Nevertheless, there is always the possibility of a mismatch between the two groups with respect to factors such as age, race, sex, and disease severity, and so the greater the number of patients in the trial the better.
Phase IIIa studies establish whether the drug is really effective or whether any beneficial effects are
psychological. Any side effects not previously detected may be picked up with this larger sample of patients. If the drug succeeds in passing phase IIIa, it can be registered. Phase IIIb studies are carried out
after registration, but before approval. They involve a comparison of the drug with those drugs that are already established in the field.
Phase IV studies
The drug is now placed on the market and can be prescribed, but it is still monitored for effectiveness and for any rare or unexpected side effects. In a sense, this phase is a never-ending process as unexpected side effects may crop up many years after the introduction of the drug. For example, the
beta-blocker practolol had to be withdrawn after several years of use because some patients suffered blindness and even death. The toxic effects were unpredictable and are still not understood, and so it has not been possible to develop a test for this effect.

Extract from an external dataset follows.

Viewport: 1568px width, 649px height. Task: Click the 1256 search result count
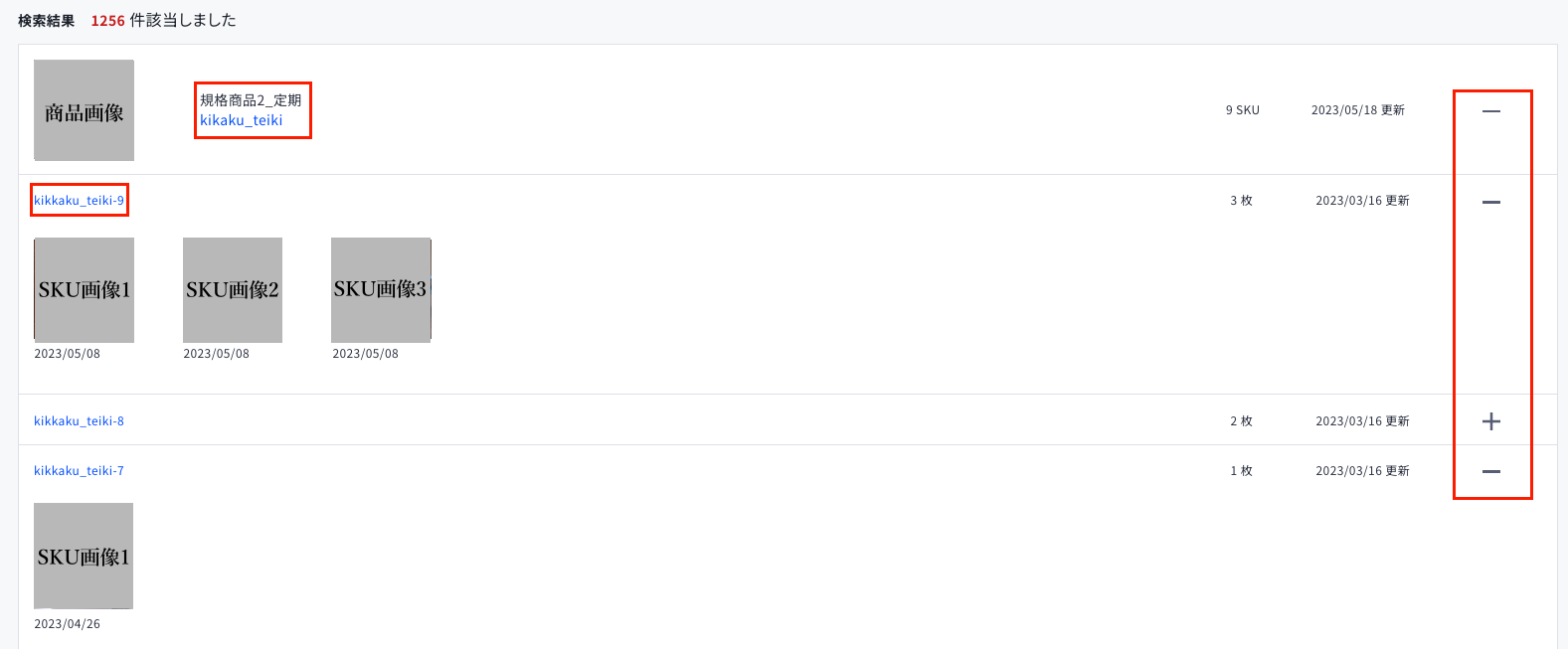pos(107,21)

Ethical issues In phases I—III of clinical trials, the permission of the patient is mandatory. However, ethical problems can
still arise. For example, unconscious patients and mentally ill patients cannot give consent, but might benefit from the improved therapy. Should one include them or not? The ethical problem of including children in clinical trials is also a thorny issue, and so most clinical trials exclude them. This means that most licensed drugs have been licensed for adults, and that around
40% of medicines given to children have never actually been tested on children. When it comes to prescribing for children, clinicians are left with the problem of deciding what dose levels to use, and simple arithmetic mistakes made by tired health staff can have tragic consequences.
Furthermore, children are not small adults. It is not a simple matter of modifying dose levels based purely on the relative body weight of an adult and a child. The
pharmacodynamic and
pharmacokinetic properties of a drug are significantly different in a child compared with an adult. For example, drug metabolism varies considerably with the age and development of a child. Adverse side effects also differ.